В те же дни интересный случай произошел с летчиками 1-й авиаэскадрильи. Как-то рано утром два штурмовика этой эскадрильи вылетели на разведку в район Львова. Недалеко от города, около кромки леса, летчики Яковлев и Моторин обнаружили вражеские танки. Вернувшись домой, летчики доложили о результатах разведки. Вскоре в воздух поднялась восьмерка "илов". Однако при подлете к пели выяснилось, что танки за это время успели превратиться в копны сена. Что ж, копны так копны. И наши штурмовики начали атаку. После первого же боевого захода "копны" забегали по полю. Результаты штурмовки были засняты на фотопленку, а пилоты потом еще не раз обсуждали этот вылет.
В связи с удалением линии фронта 30 июля наш полк перебазировался с аэродрома Мшанец на полевой аэродром Дулибы. Здесь у меня произошла памятная встреча с командиром 8-го штурмового авиационного корпуса генерал-лейтенантом авиации В.В. Нанейшвили. Было это так. Прилетев с боевого задания, я направился на командный пункт, чтобы доложить о результатах полета. Смотрю, у входа на КП стоит капитан Соколов и делает мне жестами знаки в сторону прицепного тракторного вагончика, у которого стояли командир полка подполковник Сериков и какой-то коренастый человек в короткой генеральской куртке. Я быстро подбежал к ним.

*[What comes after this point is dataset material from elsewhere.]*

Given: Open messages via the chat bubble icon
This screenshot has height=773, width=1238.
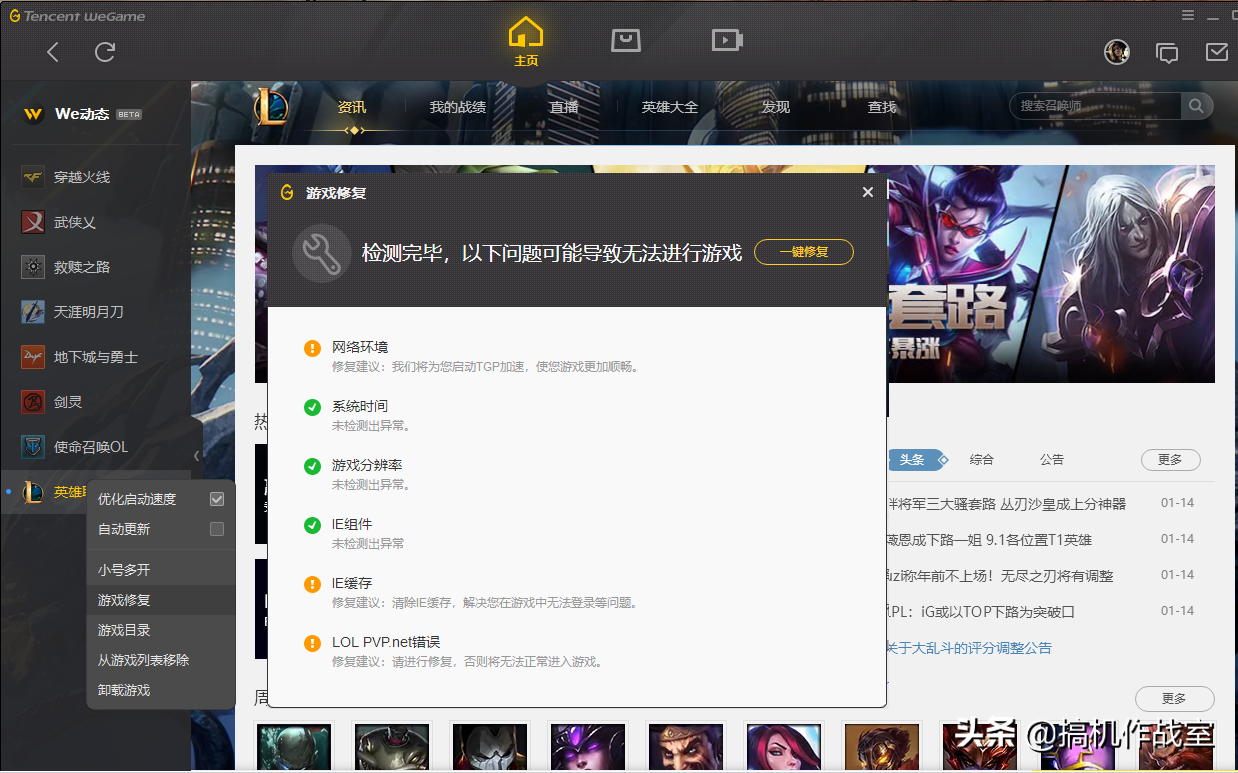Looking at the screenshot, I should pos(1167,52).
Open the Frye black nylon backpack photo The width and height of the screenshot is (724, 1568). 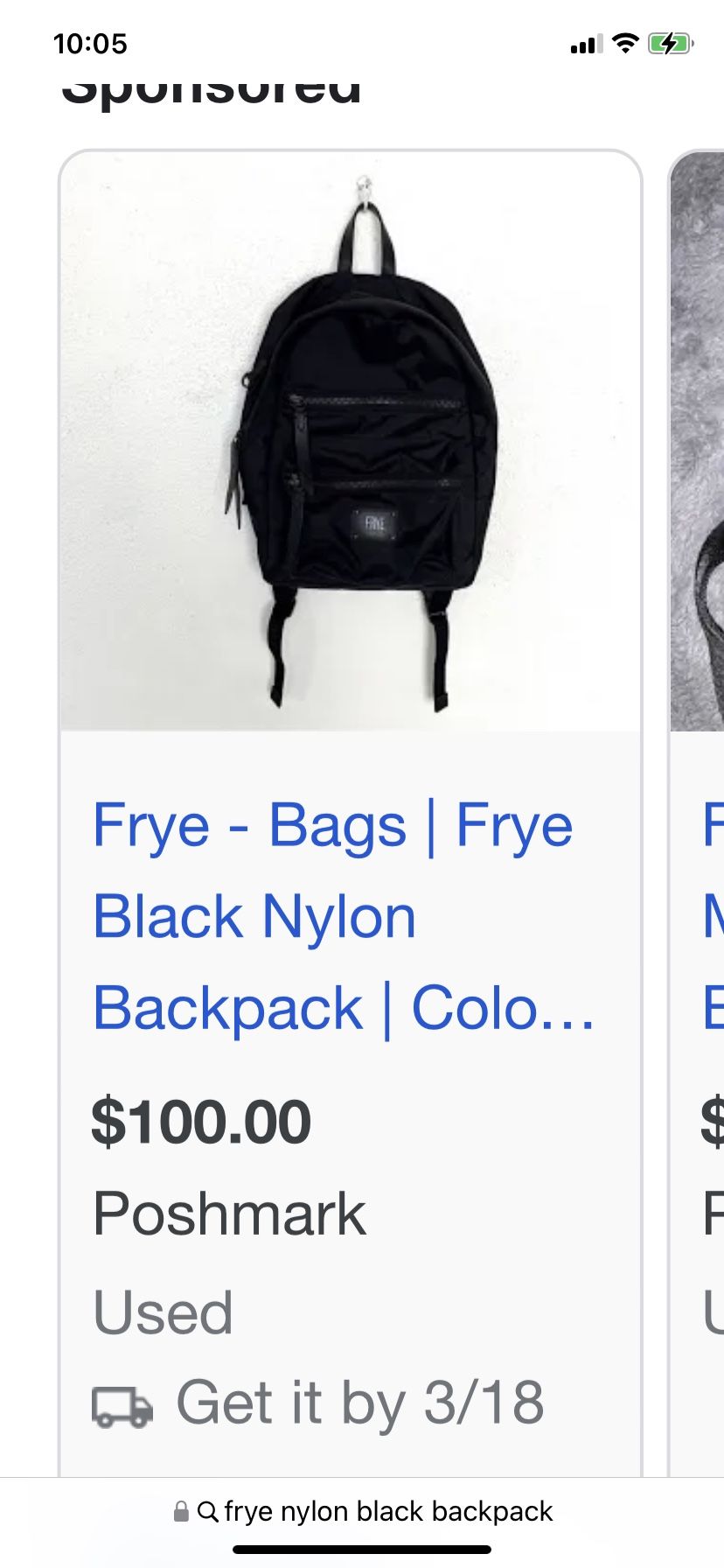pyautogui.click(x=351, y=442)
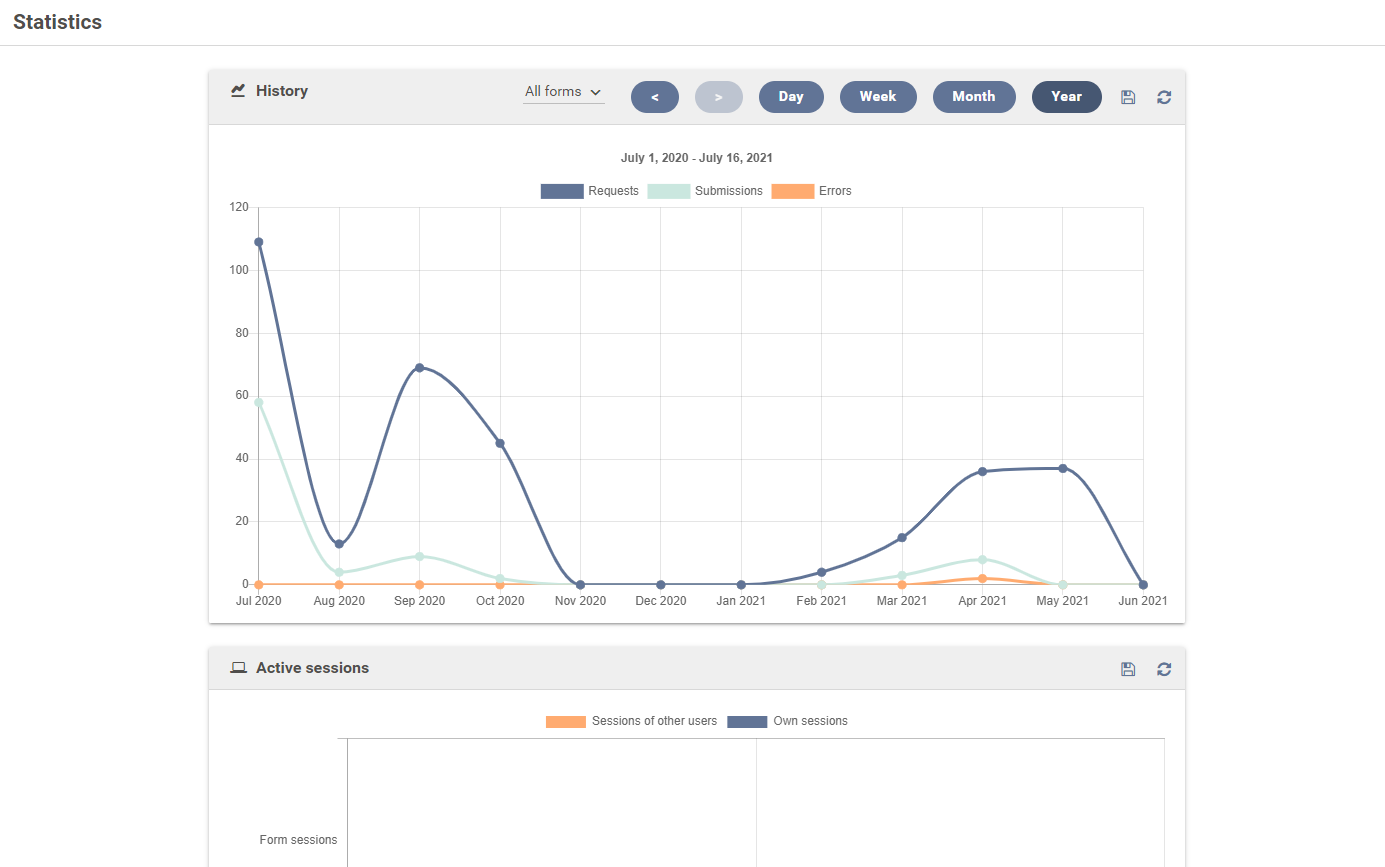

— Докладывайте командиру корпуса, — сказал Сериков.
Я повернулся к комкору:
— Товарищ генерал-лейтенант, боевое задание на разведку и штурмовку живой силы и техники противника выполнено. Потерь не имеем. Ведущий группы старший лейтенант Романов.
— Что вы видели на территории противника? — спросил Нанейшвили.
— Оживленное движение автомашин с войсками по дороге от Самбора на юг, в горы, и обратно, к линии фронта, — отчеканил я. — Мы их атаковали с трех заходов.
— Сколько израсходовали бомб, снарядов и патронов? — спросил генерал.
— Каждый самолет сбросил по 500 килограммов осколочных авиабомб весом от 15 до 25 килограммов, выпустил по 8 РС-82, израсходовал 90 процентов снарядов из пушек и 60 процентов патронов из пулеметов ШКАС.
— Мало, — сказал генерал, — надо больше расходовать патронов и снарядов. — И в заключение добавил: — Не следует жалеть боеприпасов для уничтожения врага! У нас их сейчас достаточно!
Я вскинул руку к козырьку:
— Есть, не жалеть боеприпасов для уничтожения врага!